• Exercise directions: Every line of the data below should be printed exactly. Nothing may be dropped.

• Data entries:
== == ==

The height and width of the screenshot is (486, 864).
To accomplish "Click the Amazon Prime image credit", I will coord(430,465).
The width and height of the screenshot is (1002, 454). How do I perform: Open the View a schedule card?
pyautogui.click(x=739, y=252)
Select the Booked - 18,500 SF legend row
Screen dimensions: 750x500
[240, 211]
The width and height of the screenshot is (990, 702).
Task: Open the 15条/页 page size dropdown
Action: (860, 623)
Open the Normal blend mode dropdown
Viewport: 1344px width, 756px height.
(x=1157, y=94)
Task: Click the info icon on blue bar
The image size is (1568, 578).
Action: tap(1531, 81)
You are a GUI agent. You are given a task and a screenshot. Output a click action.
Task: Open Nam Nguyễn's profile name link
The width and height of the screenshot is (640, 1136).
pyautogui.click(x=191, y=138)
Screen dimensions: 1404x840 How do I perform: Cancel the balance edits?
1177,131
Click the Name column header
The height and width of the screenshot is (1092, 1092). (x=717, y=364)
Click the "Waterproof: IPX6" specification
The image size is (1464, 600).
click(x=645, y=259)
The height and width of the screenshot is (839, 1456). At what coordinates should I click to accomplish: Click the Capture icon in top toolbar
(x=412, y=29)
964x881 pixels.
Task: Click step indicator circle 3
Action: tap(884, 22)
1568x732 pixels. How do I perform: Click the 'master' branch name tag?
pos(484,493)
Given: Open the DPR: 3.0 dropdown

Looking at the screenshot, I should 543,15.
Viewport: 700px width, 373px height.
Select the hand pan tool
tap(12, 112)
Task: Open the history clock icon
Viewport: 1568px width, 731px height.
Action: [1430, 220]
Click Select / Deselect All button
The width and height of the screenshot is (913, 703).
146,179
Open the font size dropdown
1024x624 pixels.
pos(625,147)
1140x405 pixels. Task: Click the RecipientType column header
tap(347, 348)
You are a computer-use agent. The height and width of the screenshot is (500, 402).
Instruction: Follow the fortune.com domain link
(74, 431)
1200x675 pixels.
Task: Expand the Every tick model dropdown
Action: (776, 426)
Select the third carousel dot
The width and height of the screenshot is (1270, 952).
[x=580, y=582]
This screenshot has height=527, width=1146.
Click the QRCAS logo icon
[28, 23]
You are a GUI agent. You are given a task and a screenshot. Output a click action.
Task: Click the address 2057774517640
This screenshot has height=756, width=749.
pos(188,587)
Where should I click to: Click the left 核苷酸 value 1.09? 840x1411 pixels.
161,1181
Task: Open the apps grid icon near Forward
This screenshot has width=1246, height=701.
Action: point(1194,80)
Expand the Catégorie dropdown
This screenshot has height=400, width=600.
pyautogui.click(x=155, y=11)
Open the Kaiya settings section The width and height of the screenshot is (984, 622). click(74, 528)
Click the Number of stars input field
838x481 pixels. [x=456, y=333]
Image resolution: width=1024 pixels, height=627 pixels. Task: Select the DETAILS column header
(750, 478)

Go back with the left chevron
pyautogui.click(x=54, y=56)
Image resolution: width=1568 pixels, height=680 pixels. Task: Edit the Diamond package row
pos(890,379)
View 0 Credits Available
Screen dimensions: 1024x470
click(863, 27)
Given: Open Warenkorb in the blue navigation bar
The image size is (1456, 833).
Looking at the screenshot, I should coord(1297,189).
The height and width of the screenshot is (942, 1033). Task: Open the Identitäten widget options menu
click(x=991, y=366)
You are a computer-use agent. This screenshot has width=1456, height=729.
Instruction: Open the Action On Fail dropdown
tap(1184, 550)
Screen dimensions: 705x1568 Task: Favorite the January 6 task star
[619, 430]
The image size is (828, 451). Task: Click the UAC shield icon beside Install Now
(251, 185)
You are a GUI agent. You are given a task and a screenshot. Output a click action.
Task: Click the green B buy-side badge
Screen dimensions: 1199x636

== == ==

• Your response:
The height and width of the screenshot is (486, 864).
To accomplish "Click the Amazon Prime image credit", I will coord(430,465).
The width and height of the screenshot is (1002, 454). How do I perform: Open the View a schedule card?
pyautogui.click(x=739, y=252)
Select the Booked - 18,500 SF legend row
Screen dimensions: 750x500
[240, 211]
The width and height of the screenshot is (990, 702).
Task: Open the 15条/页 page size dropdown
Action: (860, 623)
Open the Normal blend mode dropdown
Viewport: 1344px width, 756px height.
(x=1157, y=94)
Task: Click the info icon on blue bar
The image size is (1568, 578).
Action: tap(1531, 81)
You are a GUI agent. You are given a task and a screenshot. Output a click action.
Task: Open Nam Nguyễn's profile name link
The width and height of the screenshot is (640, 1136).
pyautogui.click(x=191, y=138)
Screen dimensions: 1404x840 How do I perform: Cancel the balance edits?
1177,131
Click the Name column header
The height and width of the screenshot is (1092, 1092). (x=717, y=364)
Click the "Waterproof: IPX6" specification
The image size is (1464, 600).
click(x=645, y=259)
The height and width of the screenshot is (839, 1456). At what coordinates should I click to accomplish: Click the Capture icon in top toolbar
(x=412, y=29)
964x881 pixels.
Task: Click step indicator circle 3
Action: tap(884, 22)
1568x732 pixels. How do I perform: Click the 'master' branch name tag?
pos(484,493)
Given: Open the DPR: 3.0 dropdown

Looking at the screenshot, I should 543,15.
Viewport: 700px width, 373px height.
Select the hand pan tool
tap(12, 112)
Task: Open the history clock icon
Viewport: 1568px width, 731px height.
Action: [1430, 220]
Click Select / Deselect All button
The width and height of the screenshot is (913, 703).
146,179
Open the font size dropdown
1024x624 pixels.
pos(625,147)
1140x405 pixels. Task: Click the RecipientType column header
tap(347, 348)
You are a computer-use agent. The height and width of the screenshot is (500, 402).
Instruction: Follow the fortune.com domain link
(74, 431)
1200x675 pixels.
Task: Expand the Every tick model dropdown
Action: (776, 426)
Select the third carousel dot
The width and height of the screenshot is (1270, 952).
[x=580, y=582]
This screenshot has height=527, width=1146.
Click the QRCAS logo icon
[28, 23]
You are a GUI agent. You are given a task and a screenshot. Output a click action.
Task: Click the address 2057774517640
This screenshot has height=756, width=749.
pos(188,587)
Where should I click to: Click the left 核苷酸 value 1.09? 840x1411 pixels.
161,1181
Task: Open the apps grid icon near Forward
This screenshot has width=1246, height=701.
Action: point(1194,80)
Expand the Catégorie dropdown
This screenshot has height=400, width=600.
pyautogui.click(x=155, y=11)
Open the Kaiya settings section The width and height of the screenshot is (984, 622). click(74, 528)
Click the Number of stars input field
838x481 pixels. [x=456, y=333]
Image resolution: width=1024 pixels, height=627 pixels. Task: Select the DETAILS column header
(750, 478)

Go back with the left chevron
pyautogui.click(x=54, y=56)
Image resolution: width=1568 pixels, height=680 pixels. Task: Edit the Diamond package row
pos(890,379)
View 0 Credits Available
Screen dimensions: 1024x470
click(863, 27)
Given: Open Warenkorb in the blue navigation bar
The image size is (1456, 833).
Looking at the screenshot, I should coord(1297,189).
The height and width of the screenshot is (942, 1033). Task: Open the Identitäten widget options menu
click(x=991, y=366)
You are a computer-use agent. This screenshot has width=1456, height=729.
Instruction: Open the Action On Fail dropdown
tap(1184, 550)
Screen dimensions: 705x1568 Task: Favorite the January 6 task star
[619, 430]
The image size is (828, 451). Task: Click the UAC shield icon beside Install Now
(251, 185)
You are a GUI agent. You are given a task and a screenshot. Output a click action.
Task: Click the green B buy-side badge
Screen dimensions: 1199x636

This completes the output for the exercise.